Since we are just a couple weeks from pitchers and catchers reporting, the Striking Price column discussed hitting singles. This is discussed in market terms through selling calls on stocks owned and selling puts on stocks with a strike price equal to where you would be a willing purchaser of the stock. As evidence the performance of CBOE S&P 500 BuyWrite Index and CBOE S&P 500 PutWrite Index last year were cited. In addition, it is mentioned that over longer periods of time both strategies have performed well. More information on the two indexes can be found at the links below –
Options Action –
The first recommendation is on Apple (AAPL – 493.92) which was higher on Friday while the rest of the market was under a bit of pressure. The next generation of iPad is expected by the market in early March. Since the feeling is that the good news associated with this new product may be mostly priced in the stock the recommendation is based on lower share prices next month for AAPL. A Butterfly using Put options is the trade. The spread buys 1 AAPL Mar 480 Put at 11.50, sells 2 AAPL Mar 460 Puts at 5.40 each, and buys 1 AAPL Mar 440 Put at 2.30 for a net cost of 3.00. The best outcome for this trade is AAPL at 460 at March expiration where the profit at expiration would be 17.00 on a cost of 3.00. The worst outcome is the stock above 480 or below 440 at expiration with the maximum potential loss being equal to the 3.00 premium paid on the spread.

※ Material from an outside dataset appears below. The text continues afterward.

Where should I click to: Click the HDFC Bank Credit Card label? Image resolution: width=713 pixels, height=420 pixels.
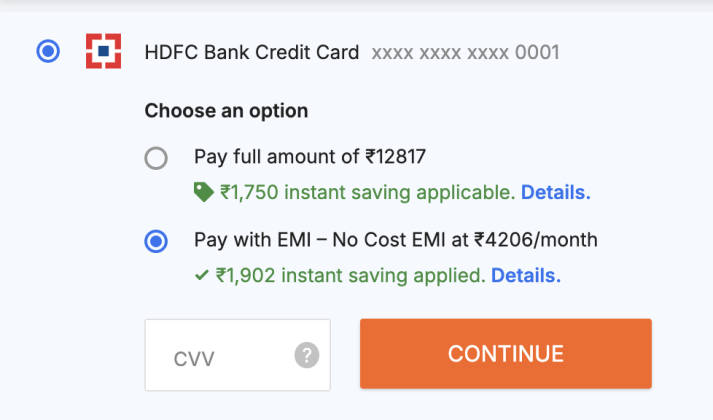pos(251,52)
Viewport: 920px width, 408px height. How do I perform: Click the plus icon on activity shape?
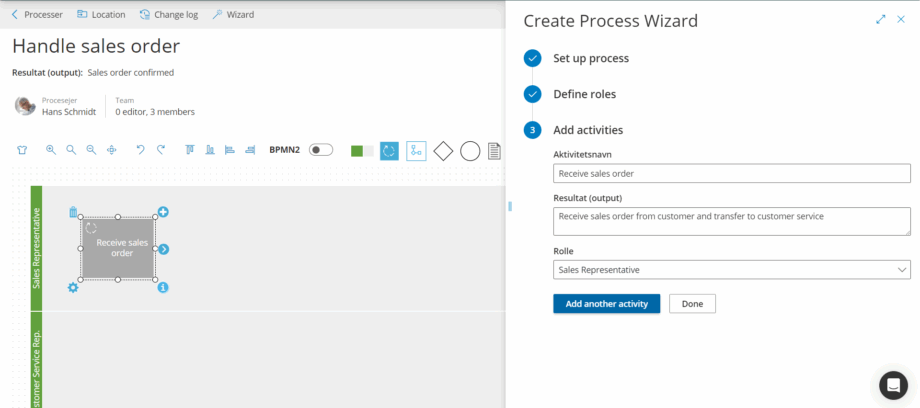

The second trade is on Nike (NKE – 105.41) and bearish as well. This recommendation is a combination of the stock being overbought when checking the chart and the stock being expensive on a fundamental basis. A bear put spread using April options is suggested. This trade buys 1 NKE Apr 100 Put at 2.25 and sells 1 NKE Apr 90 Put for 0.90 for a net cost of 1.35. If NKE backs off in price down to 90.00 in April the reward is a profit of 8.65 on a cost of 1.35. The risk side of the equation is a loss of 1.35 if the stock is over 100.00 at April expiration.